The massive flood of immigrants impacts the fundamental pillars of a community's social fabric. It can deteriorate the sense of shared identity, city landscape, security, and societal trust. But it also has a clear economic impact in areas like job access, rent prices, and the overcapacity of welfare infrastructures.
Migration is a hot topic on both sides of the Atlantic, and we even see blue territories like New York City backing down on open border policies.
But rising concerns over mass migration are not a "first-world problem" anymore. Sometimes ignored by Western analysis, opposition to migration has become a central topic in the political discourse in developing economies like Egypt, South Africa, Chile, and many others.
However, if there is somewhere where the shifting consensus on migration will have the most important consequences, this is Europe.
Europe is hardening up.
If there is one topic I have noticed a shift in the general discourse over the years every time I go back to Europe, it is migration.

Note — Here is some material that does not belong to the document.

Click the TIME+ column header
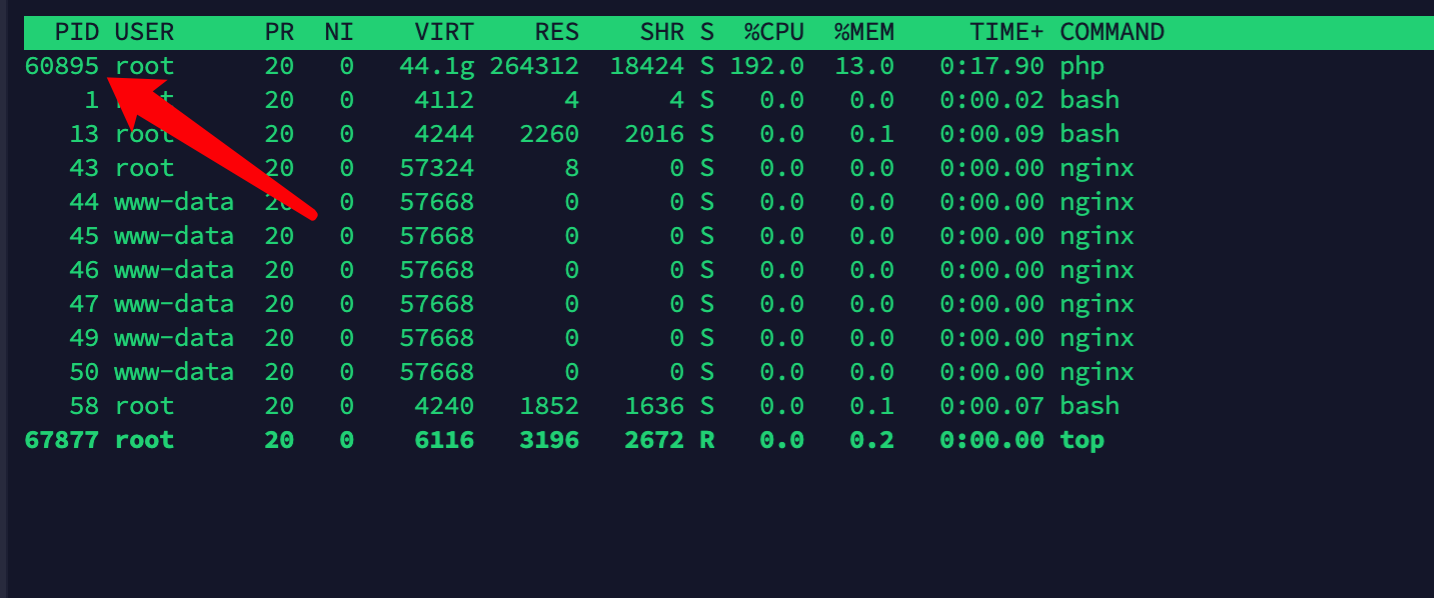 click(x=1006, y=32)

European nations have been the most affected by the latest waves of migrants from Africa and the Middle East crossing the Mediterranean.
We have seen a public discourse change in France, Italy, the UK, and even Germany in recent years. In yesterday's regional elections in Baviera, the German anti-immigration party, Alternative for Germany, ended up in second.
However, the fundamental changes occur when a shift begins in traditionally pro-open borders strongholds:
Sweden, one of the preferred destinations for asylum seekers due to the country's welfare generosity, is considering deploying the army to confront criminal gangs formed by foreign communities.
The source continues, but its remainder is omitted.